**Problem to work on:** Report how many lines of the data below contain "blue". Give nothing besides the number.
......
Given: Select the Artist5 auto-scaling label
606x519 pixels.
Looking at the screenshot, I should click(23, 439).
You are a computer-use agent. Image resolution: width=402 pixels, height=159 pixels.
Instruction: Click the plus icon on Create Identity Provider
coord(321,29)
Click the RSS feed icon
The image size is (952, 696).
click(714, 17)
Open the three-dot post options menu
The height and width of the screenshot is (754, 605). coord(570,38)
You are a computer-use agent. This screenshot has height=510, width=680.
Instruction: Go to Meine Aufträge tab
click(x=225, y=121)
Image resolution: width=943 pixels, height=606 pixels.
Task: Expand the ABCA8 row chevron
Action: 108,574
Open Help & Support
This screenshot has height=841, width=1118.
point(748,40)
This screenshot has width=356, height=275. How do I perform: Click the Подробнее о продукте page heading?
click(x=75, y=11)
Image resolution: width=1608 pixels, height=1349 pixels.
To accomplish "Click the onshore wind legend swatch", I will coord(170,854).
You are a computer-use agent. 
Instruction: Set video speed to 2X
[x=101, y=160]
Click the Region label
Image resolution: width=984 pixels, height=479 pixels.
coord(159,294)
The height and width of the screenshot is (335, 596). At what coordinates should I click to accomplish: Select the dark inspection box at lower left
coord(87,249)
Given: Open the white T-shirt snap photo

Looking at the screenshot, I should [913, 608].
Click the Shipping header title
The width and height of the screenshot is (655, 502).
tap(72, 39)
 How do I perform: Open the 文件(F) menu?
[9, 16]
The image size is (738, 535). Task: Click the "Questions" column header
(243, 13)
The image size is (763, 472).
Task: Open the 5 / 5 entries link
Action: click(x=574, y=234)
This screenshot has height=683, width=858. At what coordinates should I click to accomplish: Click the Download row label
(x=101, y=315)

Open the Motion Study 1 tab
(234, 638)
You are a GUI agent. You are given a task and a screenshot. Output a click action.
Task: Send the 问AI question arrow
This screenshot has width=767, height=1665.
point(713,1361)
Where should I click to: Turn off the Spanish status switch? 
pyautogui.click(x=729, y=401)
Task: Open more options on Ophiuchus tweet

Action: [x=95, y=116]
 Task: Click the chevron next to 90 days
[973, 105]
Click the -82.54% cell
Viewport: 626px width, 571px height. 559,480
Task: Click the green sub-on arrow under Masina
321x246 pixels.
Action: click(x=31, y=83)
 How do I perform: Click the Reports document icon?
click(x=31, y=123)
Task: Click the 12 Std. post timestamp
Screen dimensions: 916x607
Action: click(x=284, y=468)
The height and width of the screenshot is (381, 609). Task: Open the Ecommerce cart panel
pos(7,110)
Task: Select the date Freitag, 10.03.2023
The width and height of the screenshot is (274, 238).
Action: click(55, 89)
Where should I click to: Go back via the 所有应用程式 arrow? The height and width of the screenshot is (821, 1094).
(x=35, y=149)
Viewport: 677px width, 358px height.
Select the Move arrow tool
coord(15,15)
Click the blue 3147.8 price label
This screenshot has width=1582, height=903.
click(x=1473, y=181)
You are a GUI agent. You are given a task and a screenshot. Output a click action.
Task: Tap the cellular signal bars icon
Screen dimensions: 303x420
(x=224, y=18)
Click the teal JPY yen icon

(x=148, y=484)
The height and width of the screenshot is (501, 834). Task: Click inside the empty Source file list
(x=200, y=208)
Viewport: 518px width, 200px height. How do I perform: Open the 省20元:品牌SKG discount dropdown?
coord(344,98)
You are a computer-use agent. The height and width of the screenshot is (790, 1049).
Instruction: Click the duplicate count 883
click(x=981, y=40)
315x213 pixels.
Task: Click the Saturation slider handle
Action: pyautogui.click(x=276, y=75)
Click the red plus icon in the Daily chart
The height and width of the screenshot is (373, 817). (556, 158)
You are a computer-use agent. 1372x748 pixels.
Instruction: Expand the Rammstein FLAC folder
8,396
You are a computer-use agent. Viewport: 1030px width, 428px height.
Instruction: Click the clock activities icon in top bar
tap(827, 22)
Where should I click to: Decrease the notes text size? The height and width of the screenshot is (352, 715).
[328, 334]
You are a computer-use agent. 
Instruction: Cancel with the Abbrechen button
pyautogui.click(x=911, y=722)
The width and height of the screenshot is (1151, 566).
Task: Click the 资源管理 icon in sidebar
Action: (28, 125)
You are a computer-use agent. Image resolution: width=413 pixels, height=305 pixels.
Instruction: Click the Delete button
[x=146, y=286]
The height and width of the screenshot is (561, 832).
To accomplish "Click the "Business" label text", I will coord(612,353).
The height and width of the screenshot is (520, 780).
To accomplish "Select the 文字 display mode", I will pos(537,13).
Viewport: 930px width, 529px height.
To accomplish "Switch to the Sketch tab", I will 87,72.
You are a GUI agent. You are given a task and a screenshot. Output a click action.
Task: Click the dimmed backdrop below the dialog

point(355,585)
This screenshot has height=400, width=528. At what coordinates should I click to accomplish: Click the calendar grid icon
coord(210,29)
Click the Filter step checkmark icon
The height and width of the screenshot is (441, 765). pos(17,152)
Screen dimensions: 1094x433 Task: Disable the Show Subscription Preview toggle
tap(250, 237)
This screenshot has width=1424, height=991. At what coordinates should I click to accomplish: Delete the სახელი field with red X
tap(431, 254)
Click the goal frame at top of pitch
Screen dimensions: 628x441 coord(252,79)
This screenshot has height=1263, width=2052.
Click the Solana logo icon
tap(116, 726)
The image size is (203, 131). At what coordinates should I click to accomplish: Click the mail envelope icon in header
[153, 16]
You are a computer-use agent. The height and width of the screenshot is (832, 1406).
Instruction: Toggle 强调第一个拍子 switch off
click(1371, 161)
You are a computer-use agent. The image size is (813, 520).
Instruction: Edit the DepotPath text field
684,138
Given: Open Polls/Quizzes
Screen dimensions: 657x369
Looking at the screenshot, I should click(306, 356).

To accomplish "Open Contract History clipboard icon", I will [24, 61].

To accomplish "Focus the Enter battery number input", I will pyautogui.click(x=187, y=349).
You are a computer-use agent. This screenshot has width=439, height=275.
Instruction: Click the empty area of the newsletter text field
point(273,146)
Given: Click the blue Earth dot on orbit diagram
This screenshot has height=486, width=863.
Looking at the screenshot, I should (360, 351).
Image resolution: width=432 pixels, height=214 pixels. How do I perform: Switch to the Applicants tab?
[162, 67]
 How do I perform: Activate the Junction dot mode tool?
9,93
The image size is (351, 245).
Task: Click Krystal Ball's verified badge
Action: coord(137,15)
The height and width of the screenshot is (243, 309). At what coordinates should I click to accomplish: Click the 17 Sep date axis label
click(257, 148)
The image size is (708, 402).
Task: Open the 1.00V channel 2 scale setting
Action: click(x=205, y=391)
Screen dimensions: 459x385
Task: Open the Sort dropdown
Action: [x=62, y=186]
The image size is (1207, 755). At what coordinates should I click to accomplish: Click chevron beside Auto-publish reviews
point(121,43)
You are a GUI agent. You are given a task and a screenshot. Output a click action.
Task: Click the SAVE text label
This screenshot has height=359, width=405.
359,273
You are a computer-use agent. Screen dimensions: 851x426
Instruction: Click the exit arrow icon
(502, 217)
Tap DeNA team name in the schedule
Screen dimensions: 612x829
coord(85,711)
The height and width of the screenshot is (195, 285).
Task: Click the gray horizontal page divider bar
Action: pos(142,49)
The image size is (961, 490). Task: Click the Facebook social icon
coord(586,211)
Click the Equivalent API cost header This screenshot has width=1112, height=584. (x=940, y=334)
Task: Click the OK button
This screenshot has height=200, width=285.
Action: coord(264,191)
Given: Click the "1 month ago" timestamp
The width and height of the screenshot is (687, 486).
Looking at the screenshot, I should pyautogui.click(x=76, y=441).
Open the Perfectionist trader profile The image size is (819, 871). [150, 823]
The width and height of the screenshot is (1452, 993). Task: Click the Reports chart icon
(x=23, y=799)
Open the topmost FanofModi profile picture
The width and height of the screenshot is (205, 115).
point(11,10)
......
**Solution to this task:** 2